*SET EXERCISE*.
Could you recast the lines of the records below, starting at the line containing "the northern corner" and ending at the line containing "point(223,195)", as a JSON list of strings with one string per line and blank lines left out?

*RECORDS*.
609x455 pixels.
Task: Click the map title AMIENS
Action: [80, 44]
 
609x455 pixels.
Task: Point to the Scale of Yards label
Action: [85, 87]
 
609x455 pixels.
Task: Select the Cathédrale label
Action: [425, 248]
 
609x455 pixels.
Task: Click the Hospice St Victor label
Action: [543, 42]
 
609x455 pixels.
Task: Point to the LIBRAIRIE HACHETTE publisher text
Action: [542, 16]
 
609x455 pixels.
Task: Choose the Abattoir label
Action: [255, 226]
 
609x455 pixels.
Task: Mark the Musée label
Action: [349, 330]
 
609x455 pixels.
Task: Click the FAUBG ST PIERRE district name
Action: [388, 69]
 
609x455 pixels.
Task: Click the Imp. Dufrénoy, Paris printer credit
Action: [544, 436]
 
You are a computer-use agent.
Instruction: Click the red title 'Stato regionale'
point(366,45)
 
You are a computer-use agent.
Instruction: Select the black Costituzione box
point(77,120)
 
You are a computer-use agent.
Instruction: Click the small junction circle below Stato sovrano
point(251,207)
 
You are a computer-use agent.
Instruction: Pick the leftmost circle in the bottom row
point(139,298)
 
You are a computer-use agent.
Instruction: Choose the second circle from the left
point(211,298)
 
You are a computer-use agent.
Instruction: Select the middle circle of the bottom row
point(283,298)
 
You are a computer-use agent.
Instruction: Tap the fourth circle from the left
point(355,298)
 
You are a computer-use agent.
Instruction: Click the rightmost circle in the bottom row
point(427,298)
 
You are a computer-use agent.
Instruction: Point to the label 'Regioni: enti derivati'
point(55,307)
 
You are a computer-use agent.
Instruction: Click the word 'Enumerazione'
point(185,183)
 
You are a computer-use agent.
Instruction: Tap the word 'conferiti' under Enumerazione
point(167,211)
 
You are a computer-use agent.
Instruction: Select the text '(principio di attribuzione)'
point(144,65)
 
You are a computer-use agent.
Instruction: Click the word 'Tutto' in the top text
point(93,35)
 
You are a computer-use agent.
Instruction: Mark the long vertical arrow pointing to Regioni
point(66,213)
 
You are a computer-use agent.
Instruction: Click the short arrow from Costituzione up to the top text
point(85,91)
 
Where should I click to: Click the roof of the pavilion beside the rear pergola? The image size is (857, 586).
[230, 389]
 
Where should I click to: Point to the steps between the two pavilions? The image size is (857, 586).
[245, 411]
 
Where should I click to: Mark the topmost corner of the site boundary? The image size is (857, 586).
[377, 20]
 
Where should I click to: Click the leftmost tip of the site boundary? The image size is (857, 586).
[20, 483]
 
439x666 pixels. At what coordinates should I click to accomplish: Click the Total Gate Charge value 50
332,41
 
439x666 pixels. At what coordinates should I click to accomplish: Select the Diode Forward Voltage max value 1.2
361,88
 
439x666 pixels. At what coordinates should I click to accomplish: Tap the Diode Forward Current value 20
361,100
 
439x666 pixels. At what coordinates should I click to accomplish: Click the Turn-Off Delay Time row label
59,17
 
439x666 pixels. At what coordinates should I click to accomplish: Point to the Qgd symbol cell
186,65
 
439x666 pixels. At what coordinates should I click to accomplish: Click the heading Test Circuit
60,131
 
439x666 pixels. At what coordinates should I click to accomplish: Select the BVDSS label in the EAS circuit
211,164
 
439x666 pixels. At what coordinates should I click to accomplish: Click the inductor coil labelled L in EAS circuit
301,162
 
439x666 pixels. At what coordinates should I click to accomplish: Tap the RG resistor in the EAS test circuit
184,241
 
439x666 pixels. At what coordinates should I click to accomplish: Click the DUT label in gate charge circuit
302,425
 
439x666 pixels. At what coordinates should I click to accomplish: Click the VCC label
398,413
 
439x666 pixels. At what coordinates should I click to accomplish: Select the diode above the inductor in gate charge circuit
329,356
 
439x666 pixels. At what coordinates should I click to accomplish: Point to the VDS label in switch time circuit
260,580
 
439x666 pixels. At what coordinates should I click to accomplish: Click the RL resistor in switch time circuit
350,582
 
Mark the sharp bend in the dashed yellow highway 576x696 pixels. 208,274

==

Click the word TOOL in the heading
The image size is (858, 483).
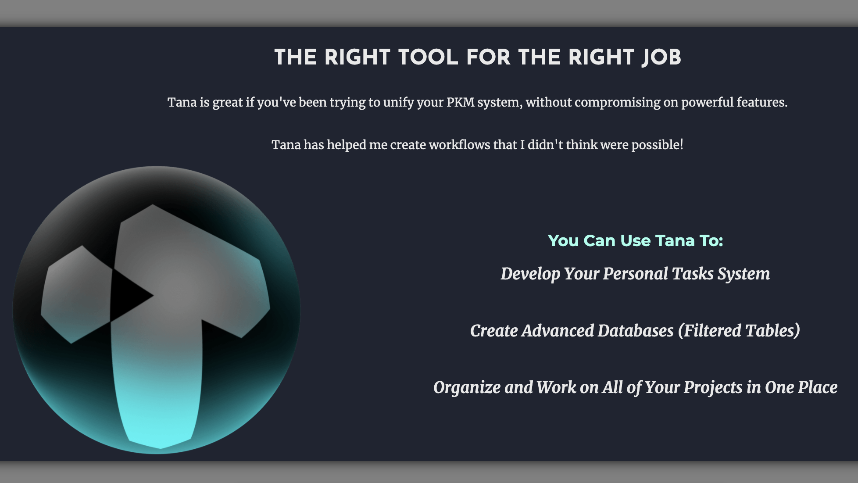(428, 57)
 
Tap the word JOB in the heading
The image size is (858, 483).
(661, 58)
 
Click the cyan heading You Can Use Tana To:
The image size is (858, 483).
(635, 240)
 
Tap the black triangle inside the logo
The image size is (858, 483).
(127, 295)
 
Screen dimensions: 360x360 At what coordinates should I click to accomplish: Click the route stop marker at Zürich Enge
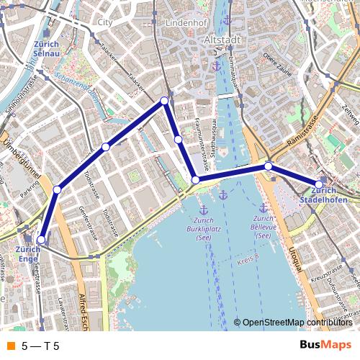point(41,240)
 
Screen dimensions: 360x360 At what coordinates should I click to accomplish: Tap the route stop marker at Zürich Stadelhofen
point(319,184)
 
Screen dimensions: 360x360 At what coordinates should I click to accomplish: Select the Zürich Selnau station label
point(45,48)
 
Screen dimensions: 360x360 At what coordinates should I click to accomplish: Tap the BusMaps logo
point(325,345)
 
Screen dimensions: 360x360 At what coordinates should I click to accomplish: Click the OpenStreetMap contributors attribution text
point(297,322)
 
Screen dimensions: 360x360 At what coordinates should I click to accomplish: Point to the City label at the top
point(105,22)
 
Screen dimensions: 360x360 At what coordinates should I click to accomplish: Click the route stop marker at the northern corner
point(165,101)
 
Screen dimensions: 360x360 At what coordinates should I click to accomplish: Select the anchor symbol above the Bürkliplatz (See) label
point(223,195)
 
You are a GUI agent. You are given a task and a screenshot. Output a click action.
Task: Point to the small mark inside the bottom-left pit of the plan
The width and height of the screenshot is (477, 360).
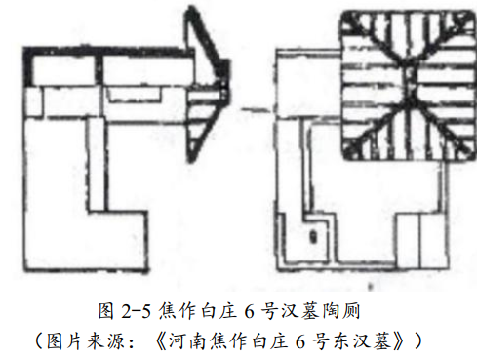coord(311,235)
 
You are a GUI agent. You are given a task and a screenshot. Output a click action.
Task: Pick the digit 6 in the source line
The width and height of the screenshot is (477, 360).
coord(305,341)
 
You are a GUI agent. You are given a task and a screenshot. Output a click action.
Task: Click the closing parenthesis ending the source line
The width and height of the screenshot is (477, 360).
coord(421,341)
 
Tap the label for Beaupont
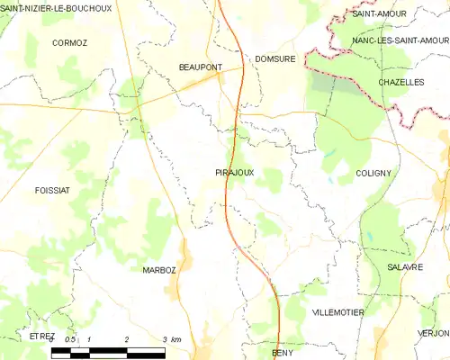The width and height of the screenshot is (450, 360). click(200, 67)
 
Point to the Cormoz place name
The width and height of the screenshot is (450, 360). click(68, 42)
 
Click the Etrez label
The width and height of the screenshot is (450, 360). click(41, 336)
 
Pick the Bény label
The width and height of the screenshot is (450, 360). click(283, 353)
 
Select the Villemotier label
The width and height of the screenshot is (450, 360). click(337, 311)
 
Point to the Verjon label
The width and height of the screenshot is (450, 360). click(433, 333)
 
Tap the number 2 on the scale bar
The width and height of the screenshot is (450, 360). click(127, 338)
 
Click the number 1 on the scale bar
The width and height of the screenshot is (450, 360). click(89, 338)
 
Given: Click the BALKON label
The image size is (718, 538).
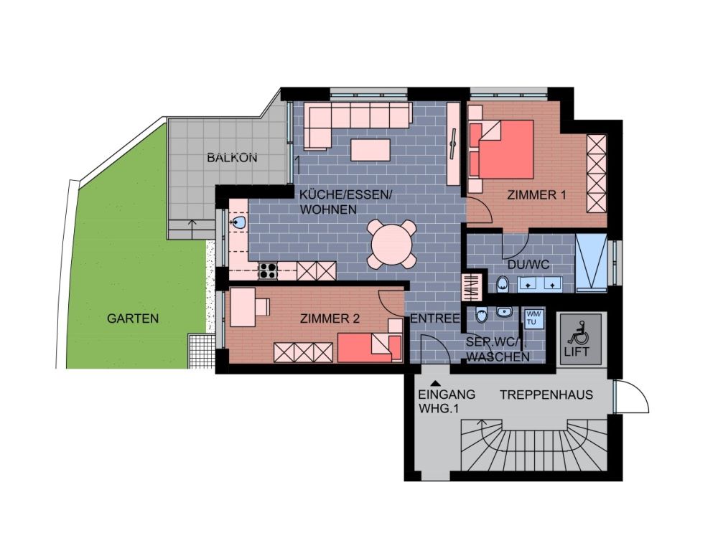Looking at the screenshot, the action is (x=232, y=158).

*THE REPLY*.
[
  "Screen dimensions: 360x360 At what coordinates should I click to accomplish: Click the route stop marker at the northern corner",
  "point(165,101)",
  "Screen dimensions: 360x360 At what coordinates should I click to accomplish: Select the anchor symbol above the Bürkliplatz (See) label",
  "point(223,195)"
]